Most health care Boards – through an executive, audit, or finance committee – are rigorous and methodical in overseeing the institution’s operating budget and investment portfolio. Increasingly, this auditing function is being bolstered by activities in the area of Corporate Compliance, providing education to the Board and critical assurance that the arcane rules of health care finance are not inadvertently violated.

Rarely, however, do we see the Board taking the same model of oversight-by-audit to issues at the core of every health care enterprise – issues of quality, risk management, physician relations, community liaison, workforce retention, and community wellness – not to mention unique, institution-specific strategic initiatives. In these areas, most Boards operate by receiving reports either from the C.E.O., anecdotal information, or no information at all, unless there is a problem. Once problems surface to the level of the Board, Trustees, feeling uncomfortably “in the dark,” often plunge into the matter at hand, oscillating rapidly from under-involvement to micromanagement.

Our advice to Trustees is to extend the model of the financial audit to every crucial domain of organizational activity, and every major strategic initiative. This is not at all to suggest that the Board needs to replicate multiple audit committees. It is to propose a move from passively receiving reports to actively soliciting and tracking key measures relevant to every enterprise-critical initiative.

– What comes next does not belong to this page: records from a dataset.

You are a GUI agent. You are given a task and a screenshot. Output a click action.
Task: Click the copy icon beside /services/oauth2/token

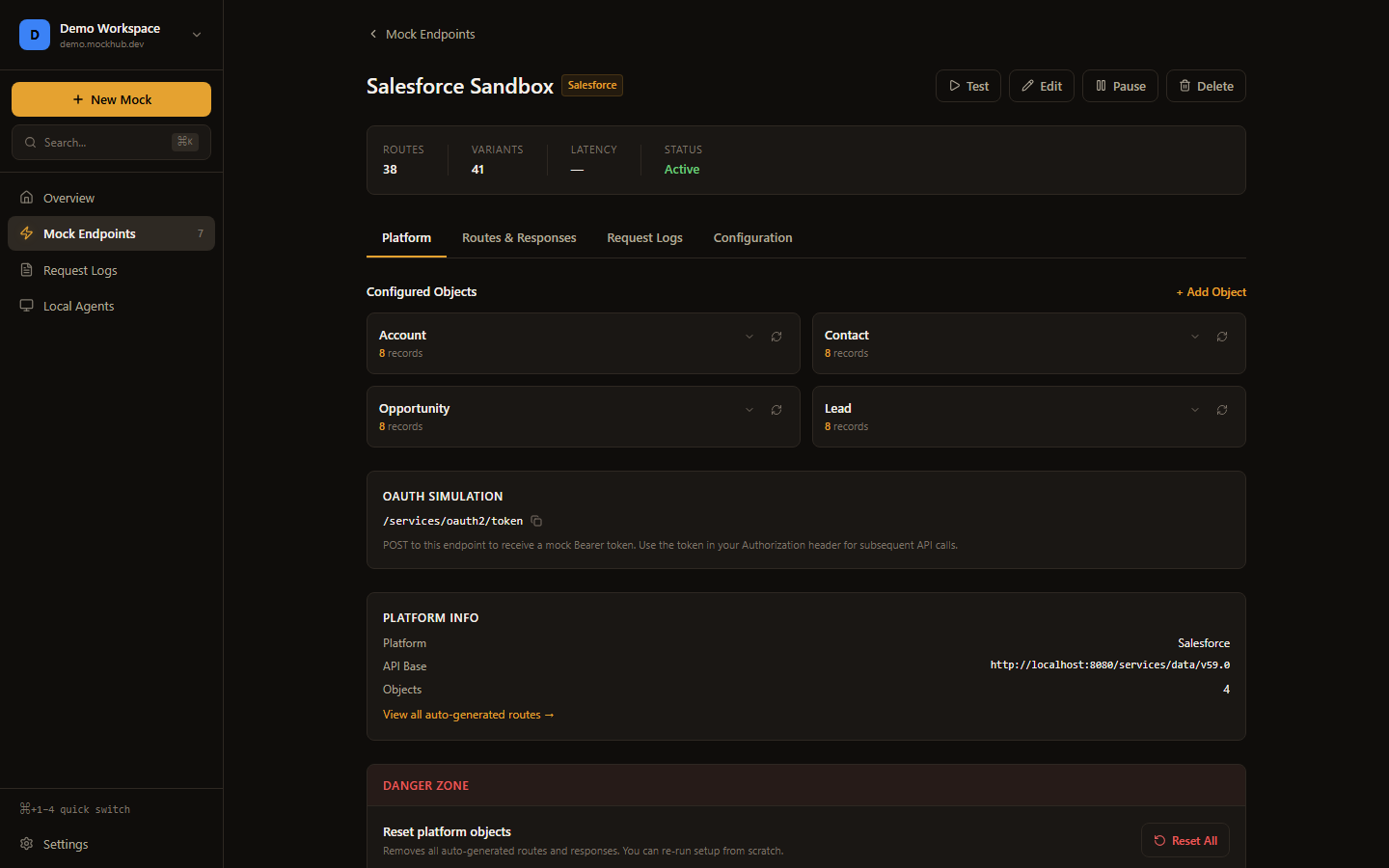[536, 522]
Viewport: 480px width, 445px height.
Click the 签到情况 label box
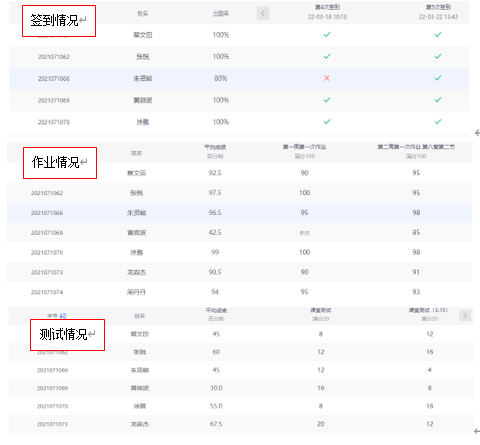point(59,21)
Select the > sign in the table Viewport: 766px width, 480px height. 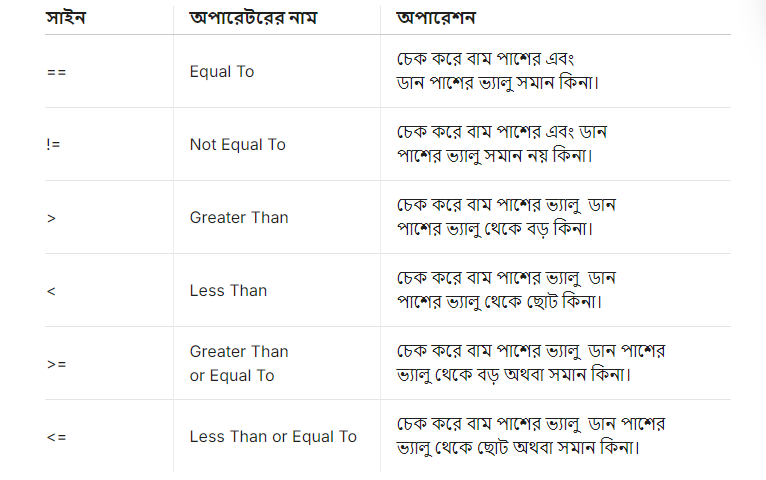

By agreeing up front upon metrics for each critical area, assuring that objective data-gathering mechanisms are in place for each, and tracking this information at regular, set intervals, Boards assure themselves a three dimensional picture of the organizations they are bound to oversee. The concept of a dashboard, referenced in many prescriptions for good governance, takes on more robust meaning when we assure that dashboard indicators reflect data that is meaningful, quantifiable, and objective. This data facilitates rich and vital dialogue with the C.E.O. that is driven by the data, not simply by the C.E.O.’s report.

If, for instance, physician satisfaction surveys are reviewed, as a matter of course every six months, if a one-page risk analysis presented by the organization’s malpractice carrier comes to the Board every year, and if progress along each major strategic initiative is quantified and discussed every six months, the Board can begin to have an ever-more confident sense that it has not only set direction, but is actively involved in overseeing the work of the enterprise – without micromanaging.

Although there can be no categorical guarantee of protection from unwanted surprises, this transition from passively receiving reports to actively orchestrating a flow of critical information, and from oversight by anecdote to oversight by data, can offer a significantly increased level of comfort to health care Trustees. The lessons of Enron can indeed be translated, applied, and put to work.